Here are the solutions to the multiple-choice questions:
(i) Legacies are generally:
- A. Capitalized
- Explanation: Legacies are gifts received by non-profit organizations, usually under a will. Large or specific legacies are generally treated as capital receipts and capitalized.
(ii) In income and expenditure account:
- D. All of these
- Explanation: The Income and Expenditure Account is a nominal account for non-profit organizations. Expenses are recorded on the debit side, revenues on the credit side, and it does not carry forward any opening balance from the previous period.
(iii) If the amount of prepaid rent is Rs. 150 and amount debited to income and expenditure account is Rs. 3,250 then rent paid during the year will be:
- A. Rs. 3,400
- Explanation: The amount debited to the Income and Expenditure Account represents the rent for the current year. Prepaid rent is the portion of rent paid during the year that relates to a future period.

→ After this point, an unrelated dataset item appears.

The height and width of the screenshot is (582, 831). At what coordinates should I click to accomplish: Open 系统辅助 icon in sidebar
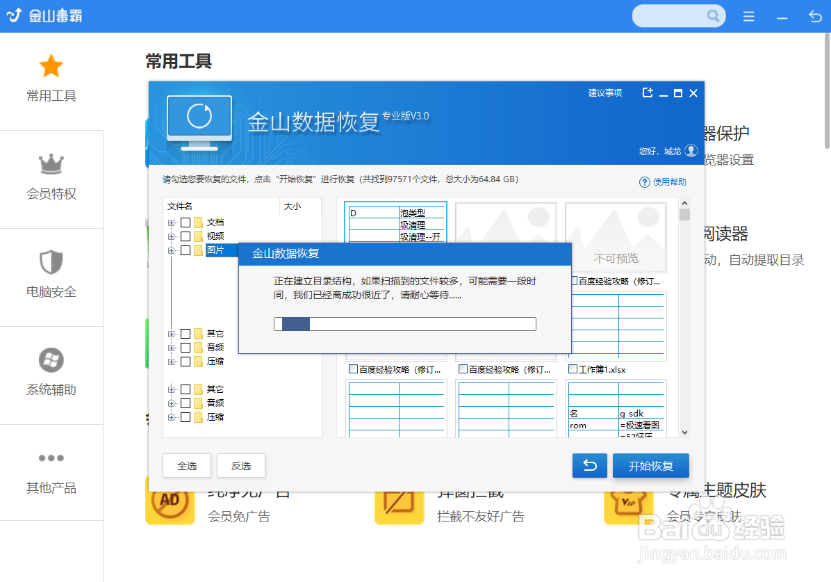click(51, 359)
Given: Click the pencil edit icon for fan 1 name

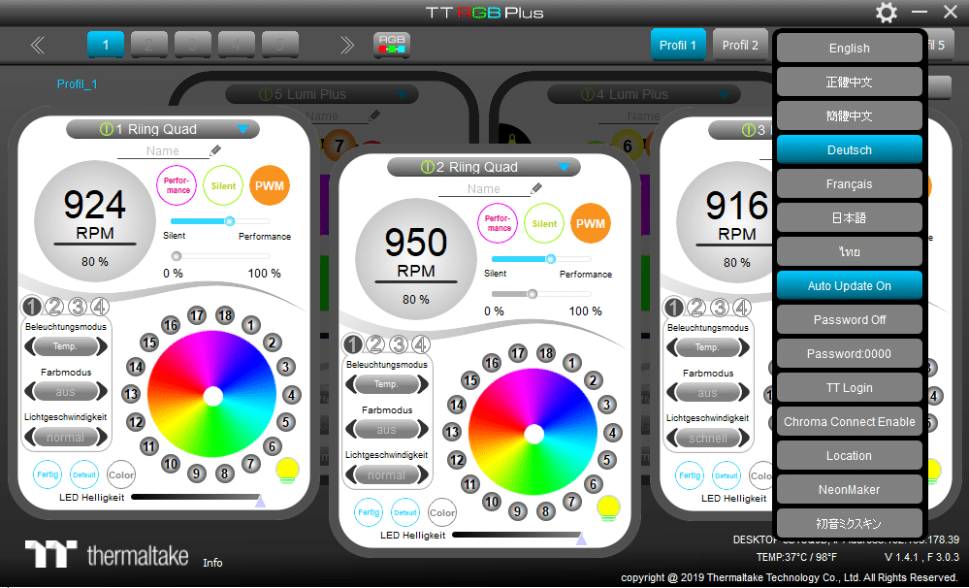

RentPaidDuringYear=RentforCurrentYear+PrepaidRent
RentPaidDuringYear=Rs.3250+Rs.150=Rs.3400
(iv) Loss on the sale of machinery should be written off against:
- D. None of these
- Explanation: A loss on the sale of machinery is a capital loss and is typically debited to the Profit and Loss Account (or Income and Expenditure Account for non-profit organizations). None of the given options are the primary account for writing off such a loss.
(v) The period during which the asset will help in earning income of business is known as:
- D. Working life
- Explanation: The "working life" or "useful life" of an asset refers to the period over which it is expected to be available for use by the entity and contribute to earning income.
(vi) If original cost of an asset is Rs. 10,000, rate of depreciation 10% p.a. then the value of depreciation under diminishing balance method after third year will be:
- D. Rs. 810
- Explanation: Under the diminishing balance method, depreciation is calculated on the book value of the asset each year. The question asks for the depreciation for the third year.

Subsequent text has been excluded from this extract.